### Your instructions:
Copy out every one of the entries below word for word.
########
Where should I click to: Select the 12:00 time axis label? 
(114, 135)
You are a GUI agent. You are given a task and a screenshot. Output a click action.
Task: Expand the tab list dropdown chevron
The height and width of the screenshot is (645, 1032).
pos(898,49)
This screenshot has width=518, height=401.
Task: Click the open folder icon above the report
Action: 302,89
########
### Answer:
Where should I click to: Select the 12:00 time axis label? 
(114, 135)
You are a GUI agent. You are given a task and a screenshot. Output a click action.
Task: Expand the tab list dropdown chevron
The height and width of the screenshot is (645, 1032).
pos(898,49)
This screenshot has width=518, height=401.
Task: Click the open folder icon above the report
Action: 302,89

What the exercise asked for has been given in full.